Humans will revisit the Moon by 2019 and then touch down on Mars a decade later, according to a new NASA road map issued by President Bush. However, two days after the president’s 14 January announcement, NASA Administrator Sean O’Keefe, citing safety and budget concerns, canceled the space shuttle’s $600 million final service mission (SM-4) to the Hubble Space Telescope. Without a service mission, the HST is expected to last only until about 2007, chopping two years off its anticipated lifetime. The SM-4 cancellation “was a complete shock and devastating for everyone,” says Steve Beckwith, director of the Space Telescope Science Institute (STScI) in Baltimore, Maryland, which operates the HST.

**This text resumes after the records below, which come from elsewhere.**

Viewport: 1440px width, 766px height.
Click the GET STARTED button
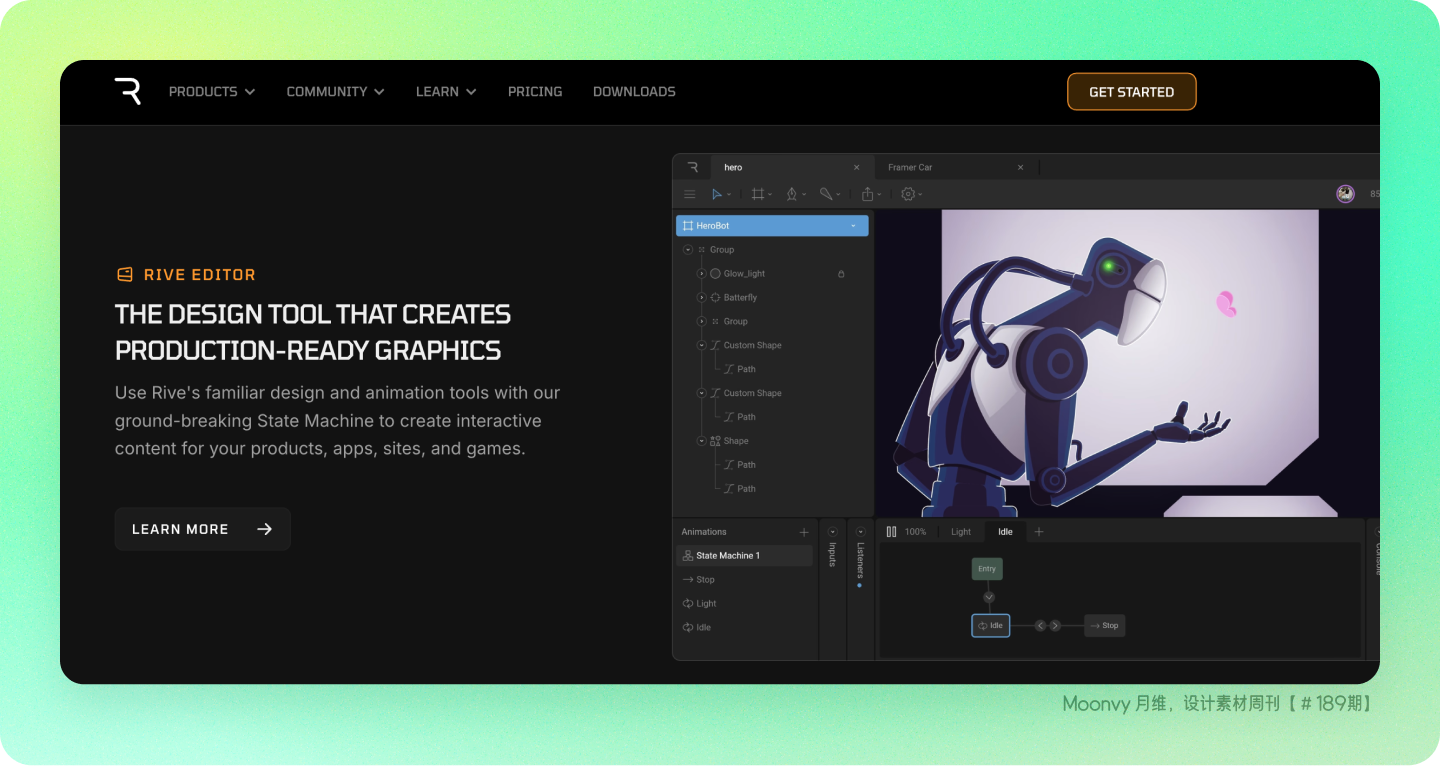(x=1131, y=92)
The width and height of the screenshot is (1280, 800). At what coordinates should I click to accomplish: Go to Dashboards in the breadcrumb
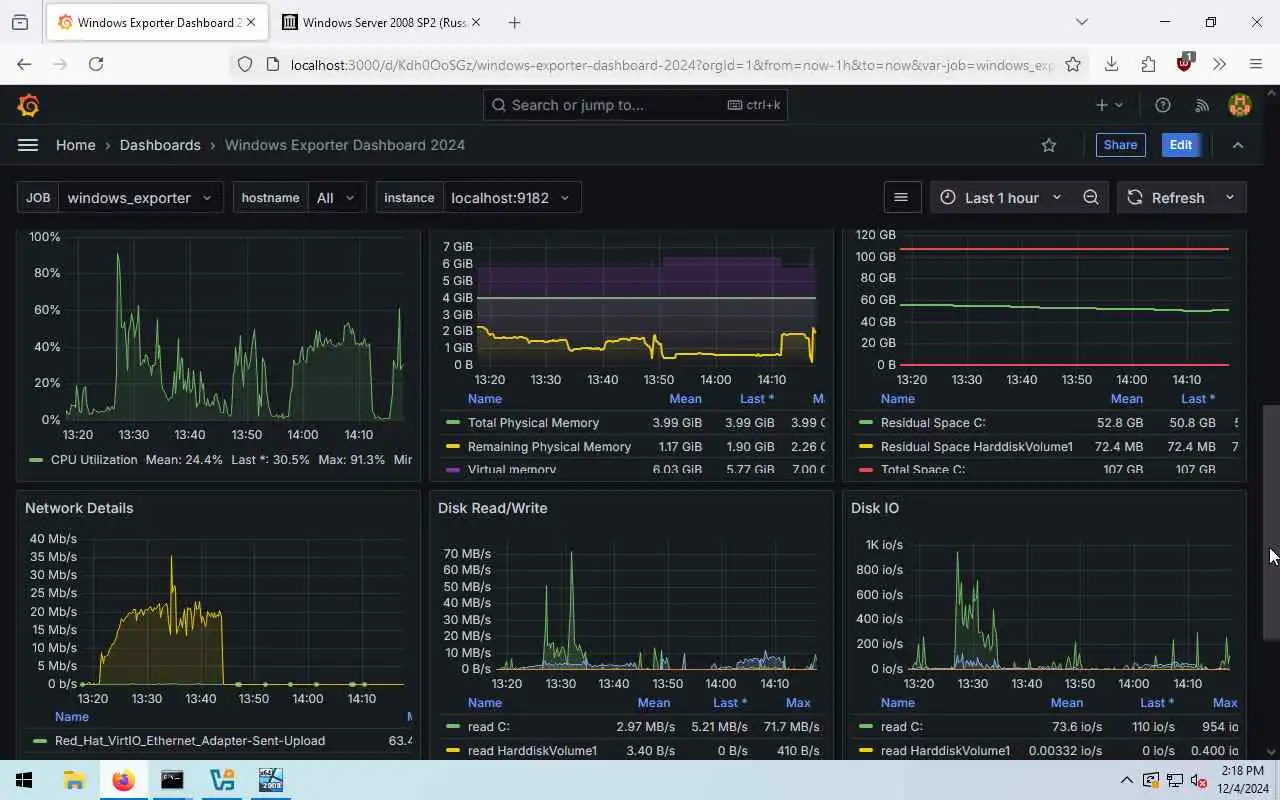[160, 145]
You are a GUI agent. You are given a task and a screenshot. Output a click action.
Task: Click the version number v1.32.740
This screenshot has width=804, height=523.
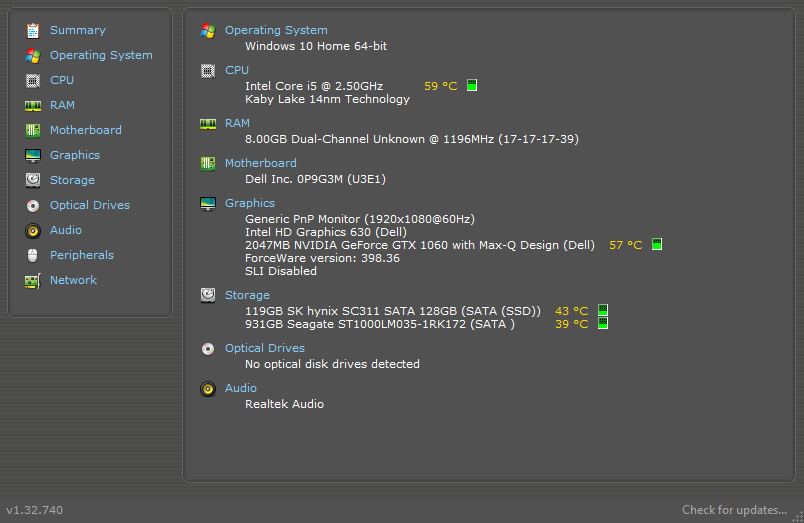[35, 510]
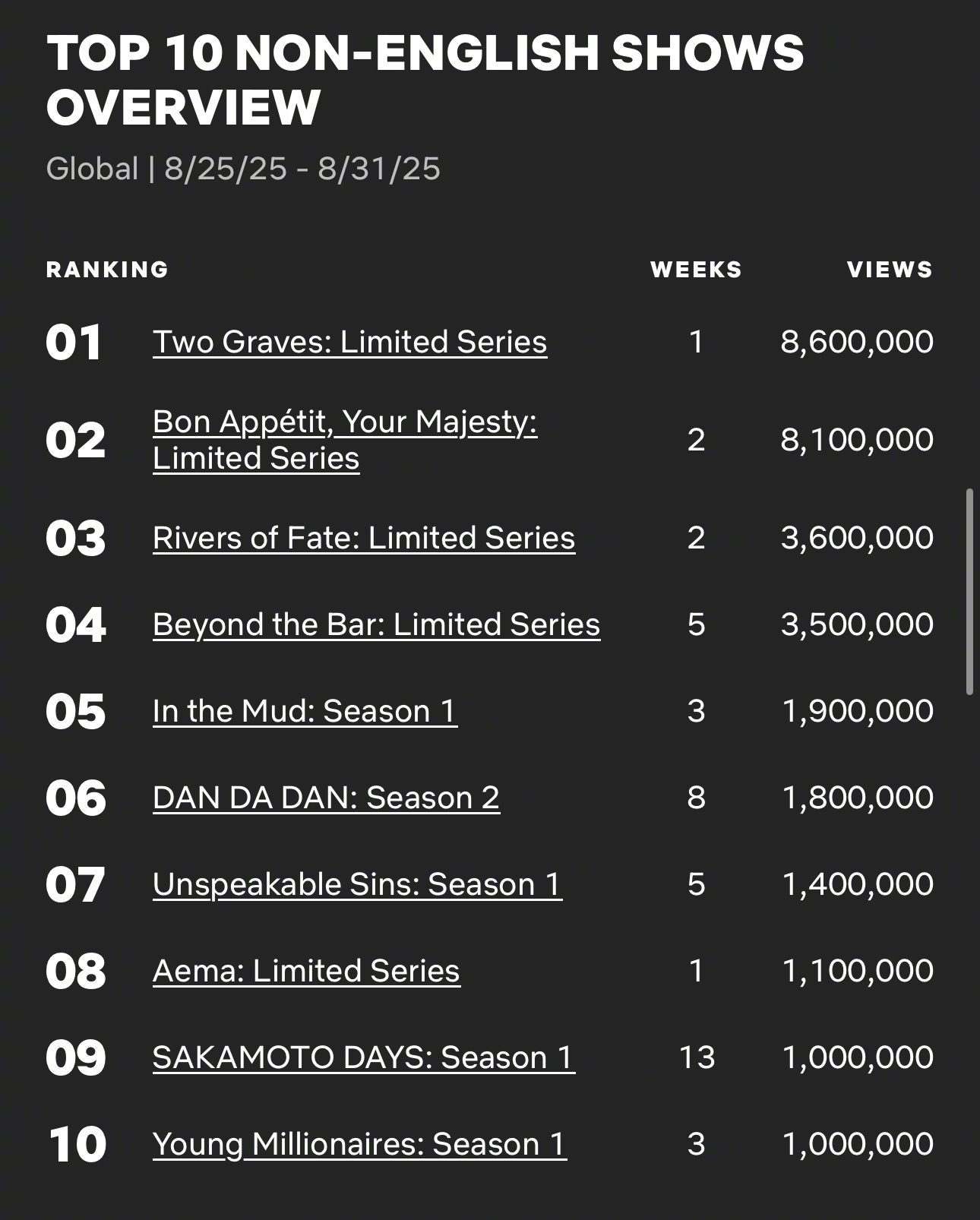Screen dimensions: 980x1220
Task: Open Beyond the Bar: Limited Series
Action: pos(376,625)
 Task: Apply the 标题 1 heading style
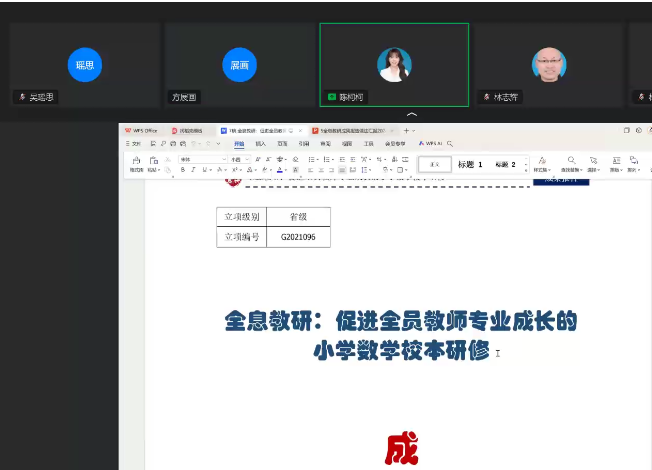tap(470, 164)
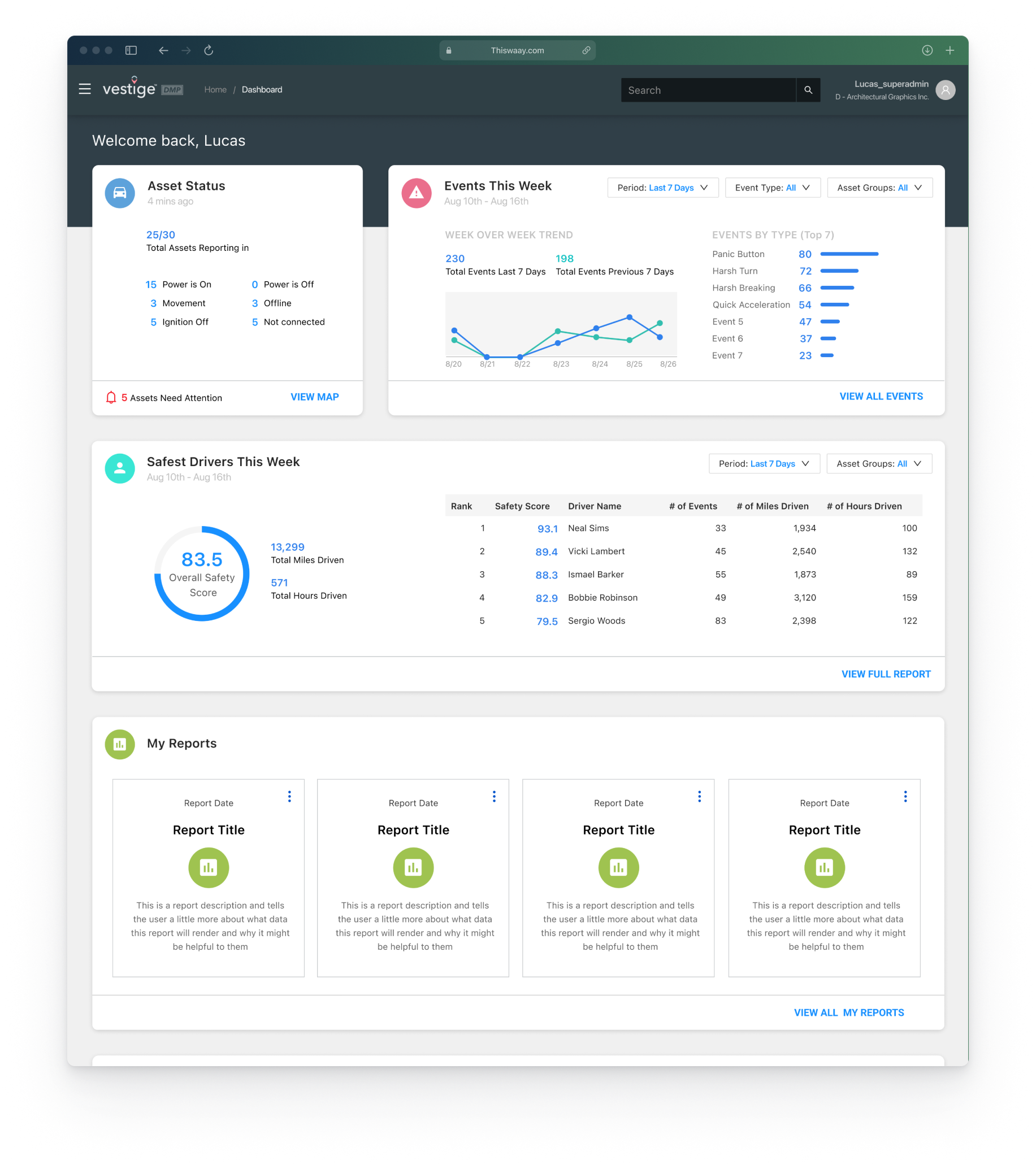Click the VIEW MAP link
This screenshot has height=1165, width=1036.
click(x=315, y=397)
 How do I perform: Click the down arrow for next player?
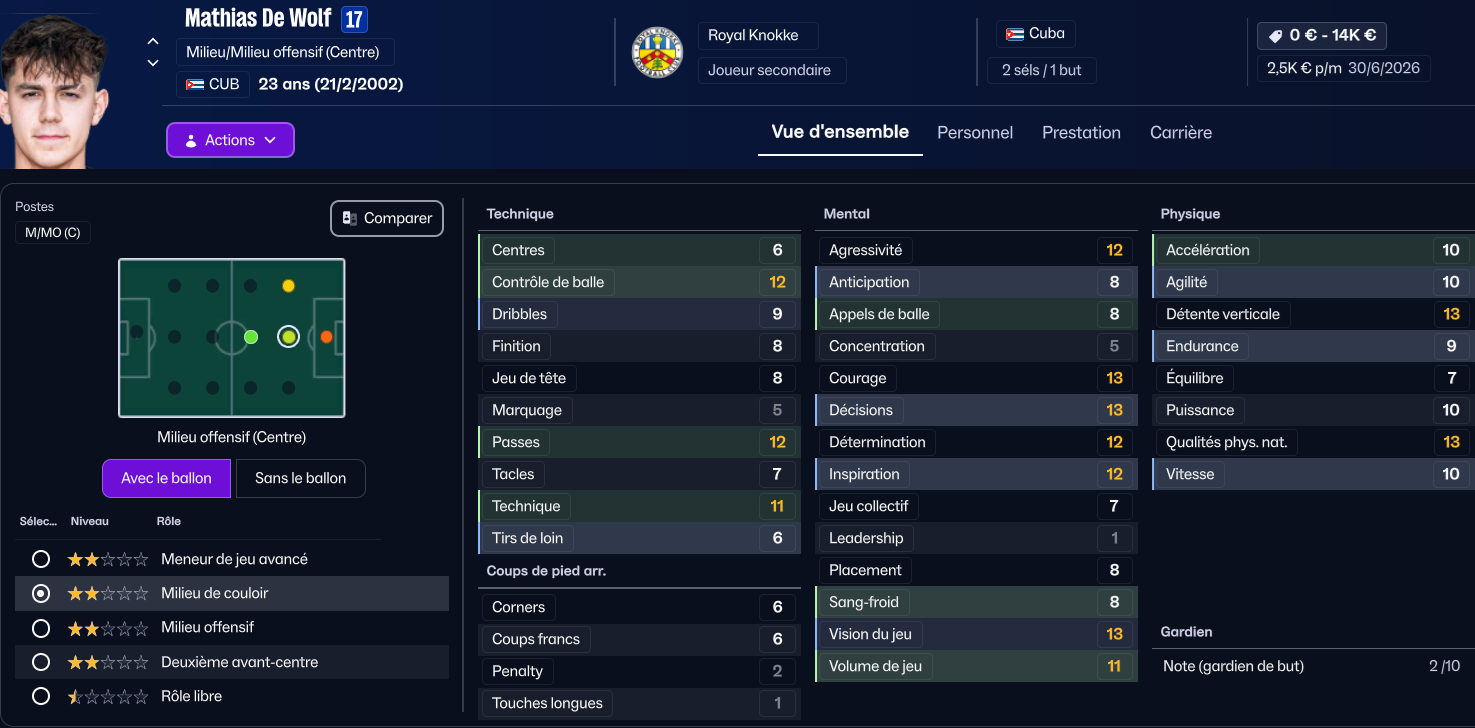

Last year, NASA appointed a six-member blue-ribbon panel to review whether the HST’s lifetime should be extended beyond 2009 (see Physics Today, Physics Today 0031-9228 56 9 2003 29 https://doi.org/10.1063/1.1620825 September 2003, page 29 ). The panel’s recommendation was a resounding yes, although members also recognized that NASA might not go ahead with SM-4. “All the astronomers I talked to assumed SM-4 would occur…. I certainly assumed that it would,” says the panel’s chair, John Bahcall of the Institute for Advanced Study in Princeton, New Jersey. “I think it is regrettable that no research scientist was involved in the decision to terminate the life of the most famous research telescope of the past 100 years.”
Ed Weiler, NASA’s associate administrator for space science, says that over the past six months the scientific community was warned many times that SM-4 may not fly. “The bottom line is that some in the science community chose to ignore the warnings given to them from scientists within NASA,” he says.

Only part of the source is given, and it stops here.